Law Updated April 2026

United Kingdom — AI Copyright Law

The UK stands out globally by expressly protecting "computer-generated works" without human authors, while simultaneously navigating a complex post-Brexit approach to AI regulation and training data.

A Unique Approach: Protecting "Computer-Generated Works"

While jurisdictions like the United States and the European Union struggle to fit AI outputs into traditional frameworks demanding human authorship, the United Kingdom has possessed specific legislation addressing this issue for decades.

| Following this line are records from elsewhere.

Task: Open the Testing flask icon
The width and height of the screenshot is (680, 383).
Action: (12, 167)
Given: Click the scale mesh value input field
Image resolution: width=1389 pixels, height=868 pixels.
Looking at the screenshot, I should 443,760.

Section 9(3) of the CDPA 1988

The Copyright, Designs and Patents Act 1988 (CDPA) contains a unique provision regarding works generated by computers where no human author exists.

Section 9(3) of the CDPA states: "In the case of a literary, dramatic, musical or artistic work which is computer-generated, the author shall be taken to be the person by whom the arrangements necessary for the creation of the work are undertaken."

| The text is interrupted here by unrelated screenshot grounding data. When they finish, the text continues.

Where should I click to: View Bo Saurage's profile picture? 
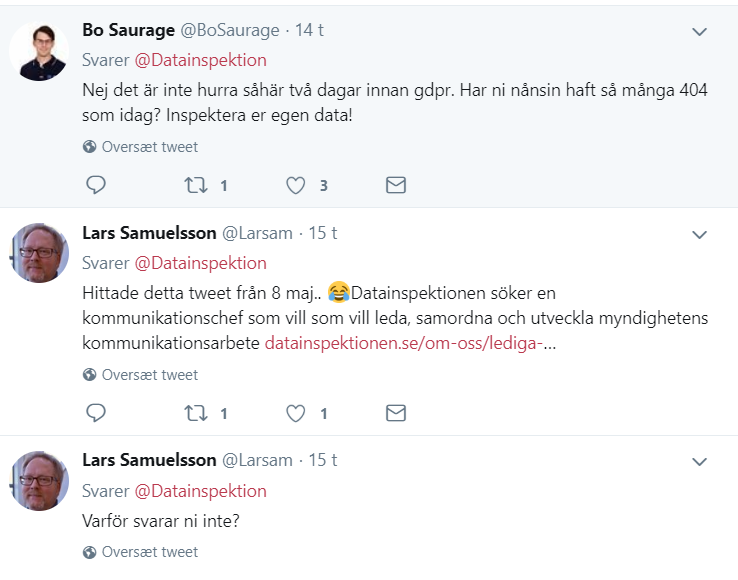pos(39,50)
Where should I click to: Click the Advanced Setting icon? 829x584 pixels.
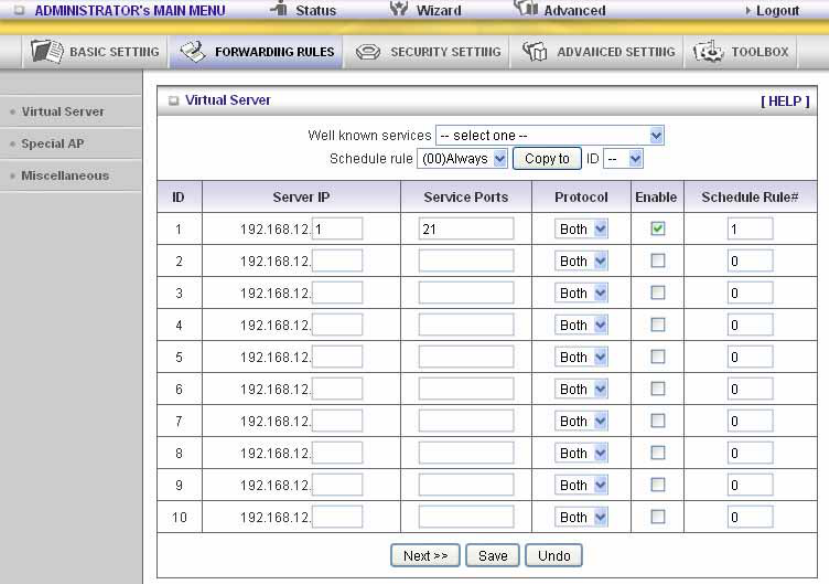click(x=535, y=52)
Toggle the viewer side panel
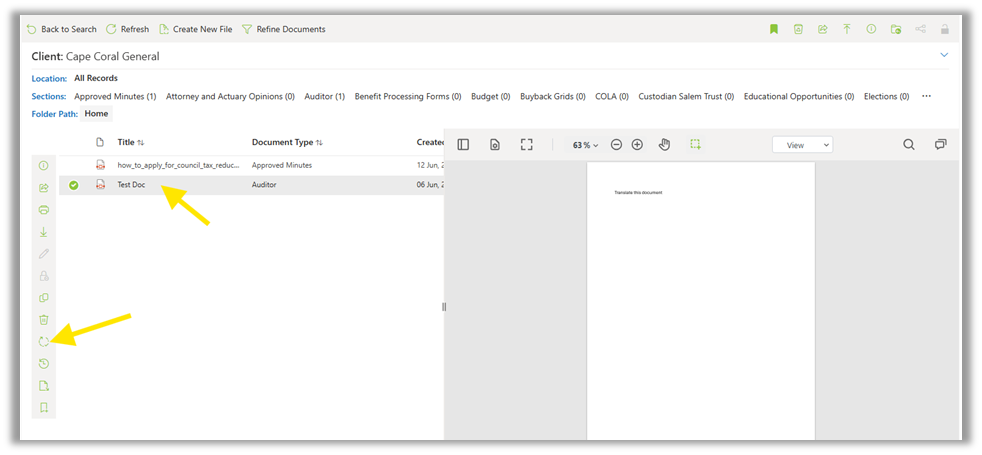982x455 pixels. point(463,145)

Section 178 further defines "computer-generated" as a work "generated by computer in circumstances such that there is no human author of the work."

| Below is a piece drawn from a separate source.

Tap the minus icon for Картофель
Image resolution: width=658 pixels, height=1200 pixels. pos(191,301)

Who Makes the "Necessary Arrangements"?

This phrasing creates a fascinating dynamic for generative AI. If a user prompts an AI like Midjourney or ChatGPT, who made the "necessary arrangements"?

  • The User? Because they provided the specific prompt and parameters that triggered the creation.
  • The AI Developer? Because they built, trained, and provided the infrastructure without which the work could not exist.
  • Both? Potentially as joint authors under certain interpretations.

While early case law (e.g., Nova Productions v Mazooma Games, regarding video games) suggested the programmer was the author, the advent of modern generative AI shifts more creative agency to the prompter. Current legal consensus is leaning toward the user who crafts complex prompts being the person undertaking the necessary arrangements, thereby securing a 50-year copyright term (shorter than the standard life-plus-70 years).

This makes the UK currently one of the most favorable jurisdictions for businesses seeking to commercialize AI-generated assets, as it provides a statutory basis for ownership that is explicitly denied in the US.

AI Training Data and Text/Data Mining (TDM)

The UK's approach to the input side of the AI equation—training models on copyrighted data—has been turbulent and marks a significant divergence from the EU post-Brexit.

The Current TDM Exception (Non-Commercial Only)

Currently, Section 29A of the CDPA provides an exception for Text and Data Mining, but it is strictly limited to non-commercial research. This means commercial AI developers cannot rely on it to scrape the UK web for training data without licenses.

The Abandoned Broad Exception

In 2022, the UK government announced plans to introduce a broad, commercial TDM exception that would allow AI training on any accessible data without the possibility for creators to opt-out. This aimed to make the UK a global hub for AI development.

However, following intense backlash from the creative industries (publishing, music, and visual arts), the government completely abandoned this proposal in early 2023. This leaves commercial AI developers in the UK in a precarious position compared to those in Japan or the EU.

The UK AI Code of Practice

Following the abandonment of the broad TDM exception, the UK Intellectual Property Office (IPO) attempted to broker a voluntary "Code of Practice" between AI developers and the creative industries.

The goal was to establish guidelines for licensing data and providing transparency. However, negotiations collapsed as the sides could not agree on fundamental principles regarding licensing and opt-outs. The government is currently exploring legislative options to mandate transparency and facilitate licensing markets, moving closer to a regulatory approach rather than relying solely on voluntary industry agreements.

Keep track of ongoing IPO consultations and regulatory shifts in our UK Policy Tracker.

Comparison Summary

Feature United Kingdom United States European Union
Copyright for purely AI-generated works Yes (via "necessary arrangements" clause, 50-year term) No (Strictly requires human authorship) Generally No (Requires "author's own intellectual creation")
Commercial AI Training Exception No (Non-commercial research only) Relying on "Fair Use" litigation Yes (But with an explicit right for creators to opt-out)
Regulatory Approach Sector-specific guidelines, light-touch regulation Litigation-driven, executive orders Comprehensive, heavy ex-ante regulation (AI Act)

Practical Takeaways

  • For Content Creators: If you use AI heavily, the UK offers a safer harbor for claiming ownership of the resulting outputs compared to the US, thanks to Section 9(3).
  • For AI Developers in the UK: You cannot currently scrape UK-based copyrighted content for commercial training without severe infringement risks. You must seek explicit licenses from rights holders or rely on public domain datasets.
  • For Global Businesses: The divergence between UK and EU law post-Brexit means compliance in Europe requires two distinct strategies—one for the EU's structured opt-out system, and one for the UK's stricter, license-first environment for training data.